__WHAT YOU ARE ASKED TO DO__.
Say how many lines of the listing below contain "agent", giving the number and nothing else.
+ + +
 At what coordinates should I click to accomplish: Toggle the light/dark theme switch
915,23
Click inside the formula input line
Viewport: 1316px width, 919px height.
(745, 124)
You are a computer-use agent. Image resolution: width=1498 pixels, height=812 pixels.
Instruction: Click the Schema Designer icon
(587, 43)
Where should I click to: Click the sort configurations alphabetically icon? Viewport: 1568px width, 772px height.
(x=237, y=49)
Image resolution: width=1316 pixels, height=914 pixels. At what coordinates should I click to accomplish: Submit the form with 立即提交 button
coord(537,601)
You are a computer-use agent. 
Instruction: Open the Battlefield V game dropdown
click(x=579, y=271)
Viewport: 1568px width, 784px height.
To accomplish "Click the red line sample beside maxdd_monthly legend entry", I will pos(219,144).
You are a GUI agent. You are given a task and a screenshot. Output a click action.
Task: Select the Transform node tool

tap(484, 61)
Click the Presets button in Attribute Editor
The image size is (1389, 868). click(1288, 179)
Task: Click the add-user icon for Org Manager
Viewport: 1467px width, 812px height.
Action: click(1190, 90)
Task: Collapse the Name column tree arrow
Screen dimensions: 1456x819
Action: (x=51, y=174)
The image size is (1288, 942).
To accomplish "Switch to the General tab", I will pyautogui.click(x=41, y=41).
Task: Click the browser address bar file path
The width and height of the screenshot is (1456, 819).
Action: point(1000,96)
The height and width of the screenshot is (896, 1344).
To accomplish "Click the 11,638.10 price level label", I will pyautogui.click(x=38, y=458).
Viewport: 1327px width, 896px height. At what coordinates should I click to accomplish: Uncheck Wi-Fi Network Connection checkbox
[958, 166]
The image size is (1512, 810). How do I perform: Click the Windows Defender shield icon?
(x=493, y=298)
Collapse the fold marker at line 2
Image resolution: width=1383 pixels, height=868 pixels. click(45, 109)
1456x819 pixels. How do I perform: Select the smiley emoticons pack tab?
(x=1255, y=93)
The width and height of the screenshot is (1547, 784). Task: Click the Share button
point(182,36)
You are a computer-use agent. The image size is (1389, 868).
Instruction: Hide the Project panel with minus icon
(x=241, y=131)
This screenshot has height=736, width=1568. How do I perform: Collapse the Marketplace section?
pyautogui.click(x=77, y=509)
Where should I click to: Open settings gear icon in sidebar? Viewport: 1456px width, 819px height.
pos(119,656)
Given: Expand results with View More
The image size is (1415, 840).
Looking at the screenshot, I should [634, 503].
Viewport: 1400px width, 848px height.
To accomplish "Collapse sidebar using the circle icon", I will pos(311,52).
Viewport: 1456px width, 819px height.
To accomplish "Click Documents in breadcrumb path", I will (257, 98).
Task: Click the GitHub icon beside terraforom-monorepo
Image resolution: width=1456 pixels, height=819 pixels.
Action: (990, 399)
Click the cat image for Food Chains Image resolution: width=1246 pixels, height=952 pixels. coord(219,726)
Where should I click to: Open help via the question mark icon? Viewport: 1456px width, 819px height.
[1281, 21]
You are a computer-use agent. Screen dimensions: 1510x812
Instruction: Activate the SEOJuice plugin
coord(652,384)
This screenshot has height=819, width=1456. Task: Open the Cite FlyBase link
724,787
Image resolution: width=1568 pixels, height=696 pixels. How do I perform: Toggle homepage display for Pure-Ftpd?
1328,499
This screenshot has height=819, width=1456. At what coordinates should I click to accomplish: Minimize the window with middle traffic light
+ + +
__SOLUTION__.
5